* **RECORDS PROVIDED**

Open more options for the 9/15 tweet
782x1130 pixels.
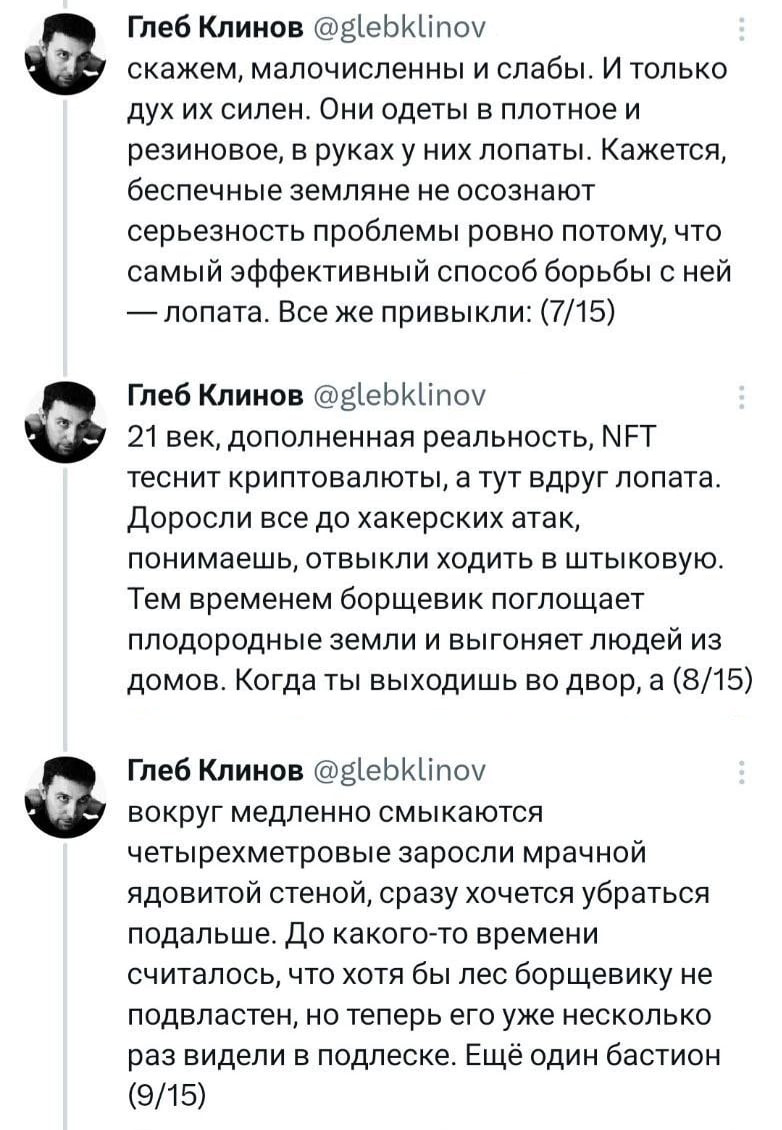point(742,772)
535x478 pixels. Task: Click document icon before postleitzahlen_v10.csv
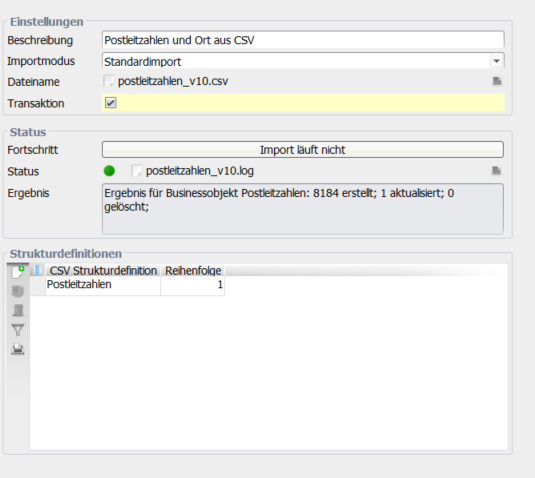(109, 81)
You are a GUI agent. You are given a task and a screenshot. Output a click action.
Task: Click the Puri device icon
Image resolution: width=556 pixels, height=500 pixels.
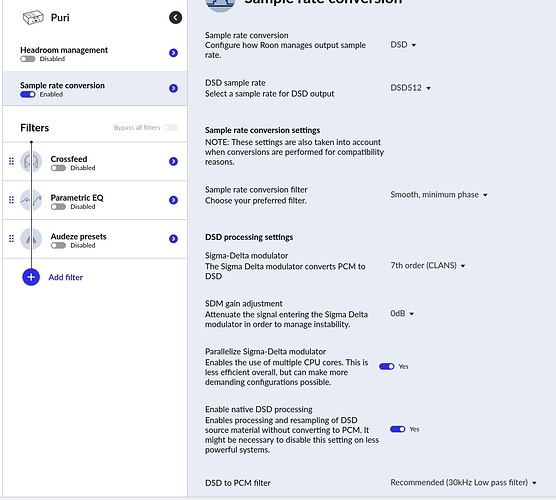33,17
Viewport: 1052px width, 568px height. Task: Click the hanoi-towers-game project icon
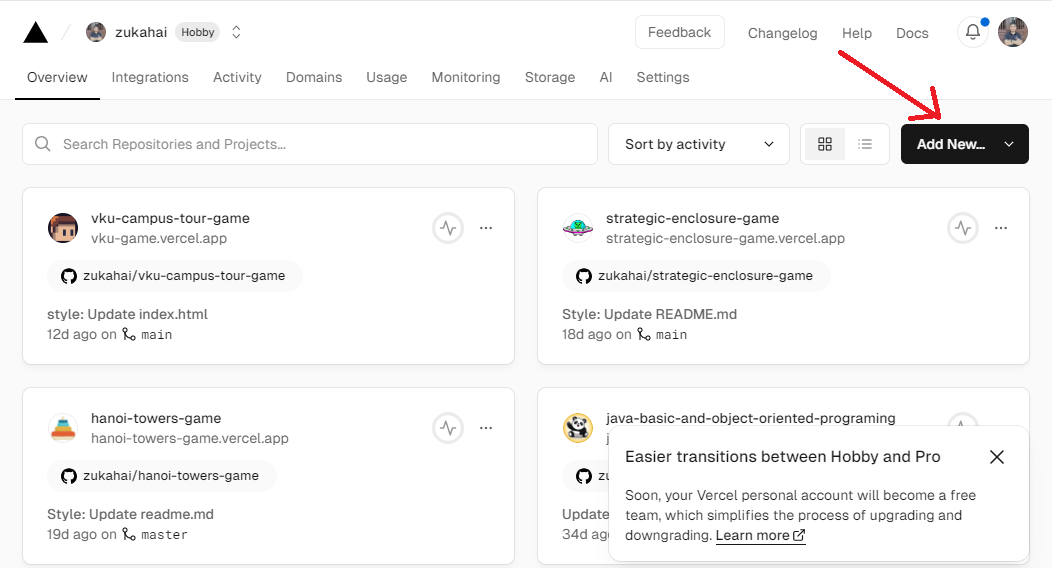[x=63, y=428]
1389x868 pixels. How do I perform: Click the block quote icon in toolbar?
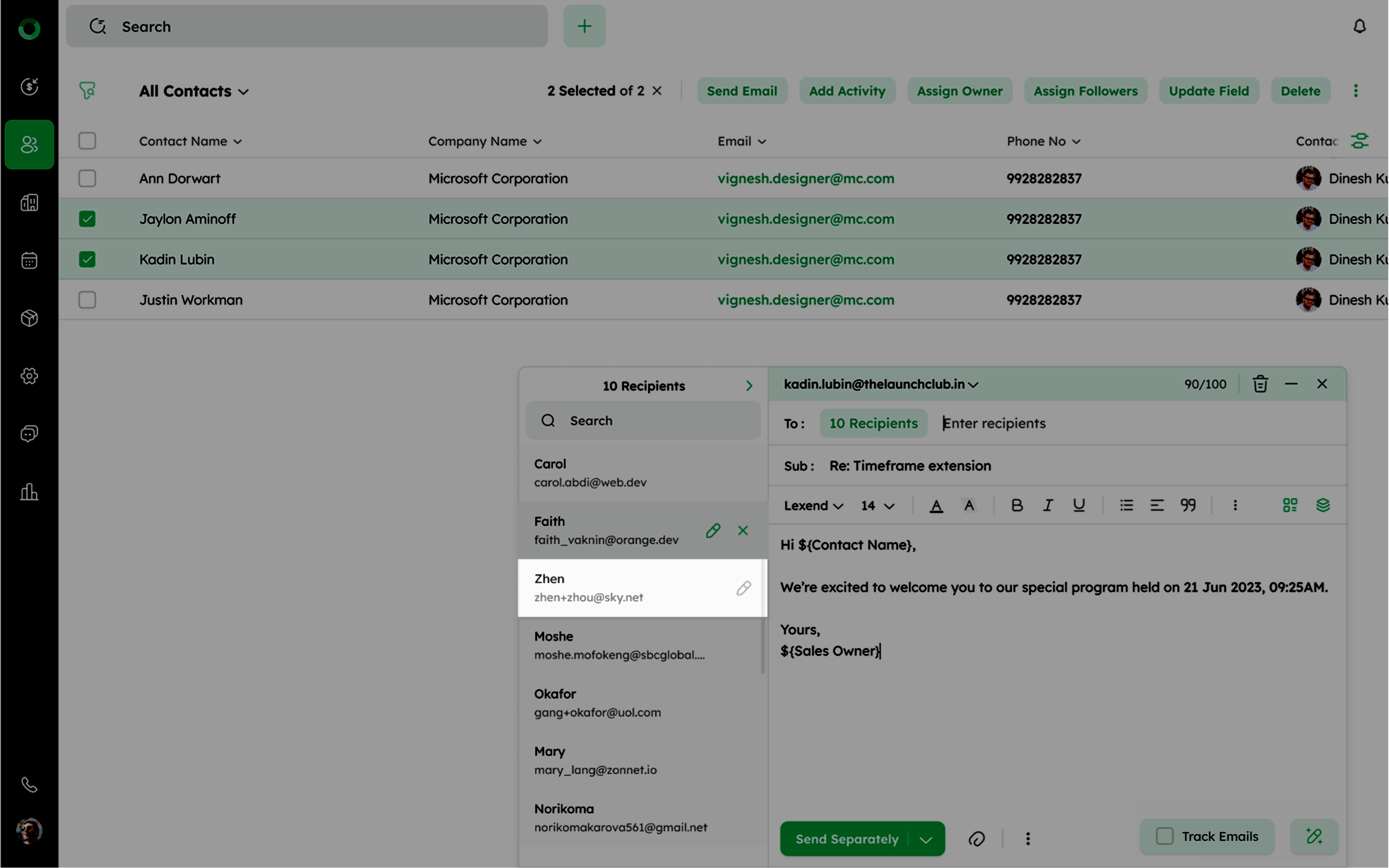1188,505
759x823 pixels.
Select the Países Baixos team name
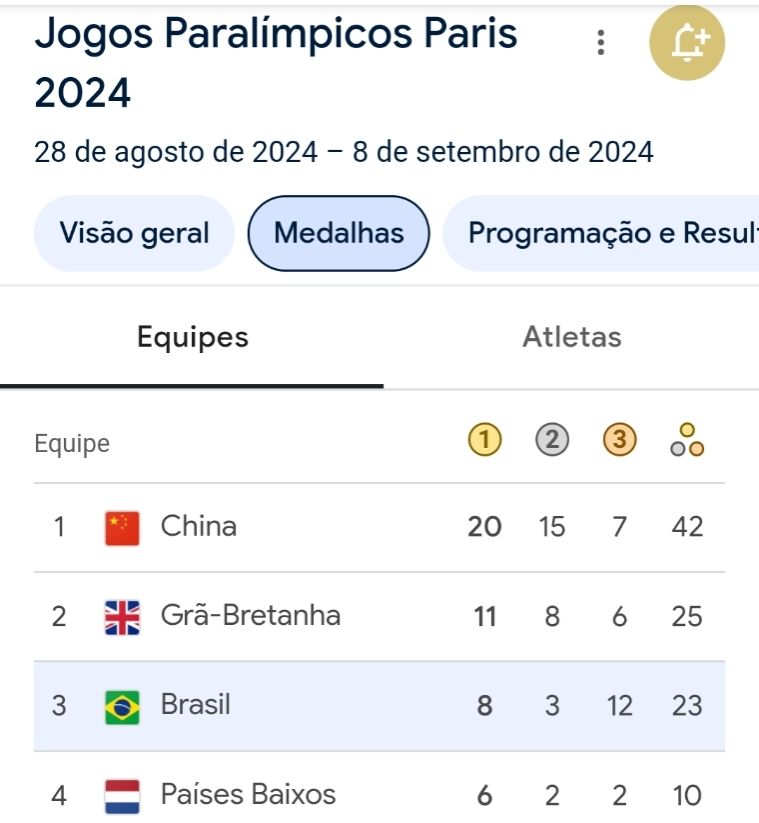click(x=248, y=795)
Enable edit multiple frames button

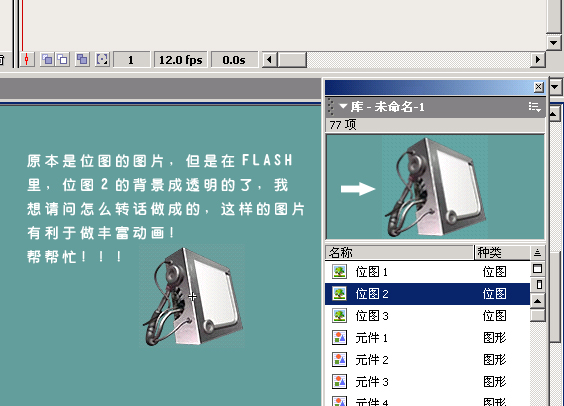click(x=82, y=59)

* **PROBLEM**
Arrange every line of the listing above as a Markdown table with two columns, Row for a running number and Line for the text, skipping any blank lines. Leave the pictures out of the table.

* **SOLVED EXERCISE**
| Row | Line |
|---|---|
| 1 | Open more options for the 9/15 tweet |
| 2 | 782x1130 pixels. |
| 3 | point(742,772) |
| 4 | 535x478 pixels. Task: Click document icon before postleitzahlen_v10.csv |
| 5 | (109, 81) |
| 6 | You are a GUI agent. You are given a task and a screenshot. Output a click action. |
| 7 | Task: Click the Puri device icon |
| 8 | Image resolution: width=556 pixels, height=500 pixels. |
| 9 | 33,17 |
| 10 | Viewport: 1052px width, 568px height. Task: Click the hanoi-towers-game project icon |
| 11 | [x=63, y=428] |
| 12 | 1389x868 pixels. How do I perform: Click the block quote icon in toolbar? |
| 13 | 1188,505 |
| 14 | 759x823 pixels. |
| 15 | Select the Países Baixos team name |
| 16 | click(x=248, y=795) |
| 17 | Enable edit multiple frames button |
| 18 | click(x=82, y=59) |